Peer-inspired Student Performance Prediction in Interactive Online
Question Pools with Graph Neural Network
- URL: http://arxiv.org/abs/2008.01613v2
- Date: Sat, 15 Aug 2020 07:47:01 GMT
- Title: Peer-inspired Student Performance Prediction in Interactive Online
Question Pools with Graph Neural Network
- Authors: Haotian Li, Huan Wei, Yong Wang, Yangqiu Song, Huamin Qu
- Abstract summary: We propose a novel approach using Graph Neural Networks (GNNs) to achieve better student performance prediction in interactive online question pools.
Specifically, we model the relationship between students and questions using student interactions to construct the student-interaction-question network.
We evaluate the effectiveness of our approach on a real-world dataset consisting of 104,113 mouse trajectories generated in the problem-solving process of over 4000 students on 1631 questions.
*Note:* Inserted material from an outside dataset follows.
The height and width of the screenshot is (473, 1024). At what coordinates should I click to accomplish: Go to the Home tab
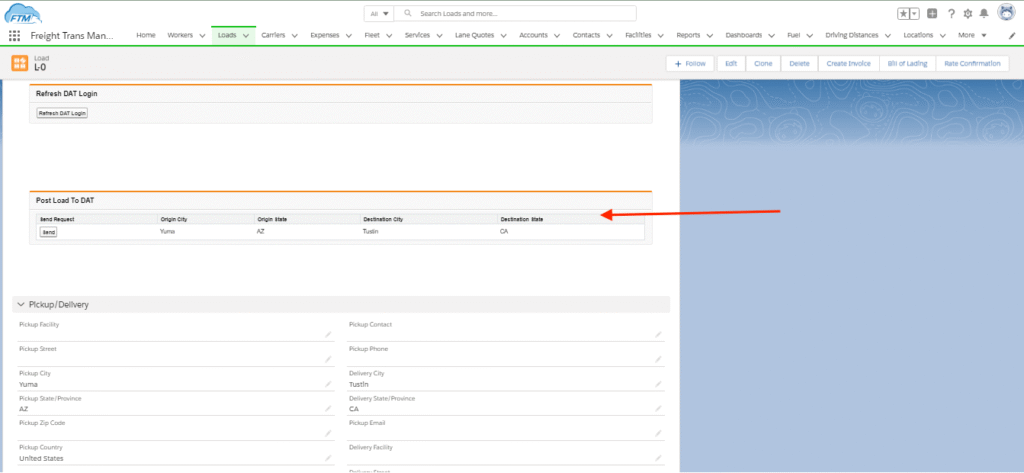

- Score: 56.62345811216183
- License: http://arxiv.org/licenses/nonexclusive-distrib/1.0/
- Abstract: Student performance prediction is critical to online education. It can
benefit many downstream tasks on online learning platforms, such as estimating
dropout rates, facilitating strategic intervention, and enabling adaptive
online learning. Interactive online question pools provide students with
interesting interactive questions to practice their knowledge in online
education. However, little research has been done on student performance
prediction in interactive online question pools. Existing work on student
performance prediction targets at online learning platforms with predefined
course curriculum and accurate knowledge labels like MOOC platforms, but they
are not able to fully model knowledge evolution of students in interactive
online question pools. In this paper, we propose a novel approach using Graph
Neural Networks (GNNs) to achieve better student performance prediction in
interactive online question pools. Specifically, we model the relationship
between students and questions using student interactions to construct the
student-interaction-question network and further present a new GNN model,
called R^2GCN, which intrinsically works for the heterogeneous networks, to
achieve generalizable student performance prediction in interactive online
question pools. We evaluate the effectiveness of our approach on a real-world
dataset consisting of 104,113 mouse trajectories generated in the
problem-solving process of over 4000 students on 1631 questions. The experiment
results show that our approach can achieve a much higher accuracy of student
performance prediction than both traditional machine learning approaches and
GNN models.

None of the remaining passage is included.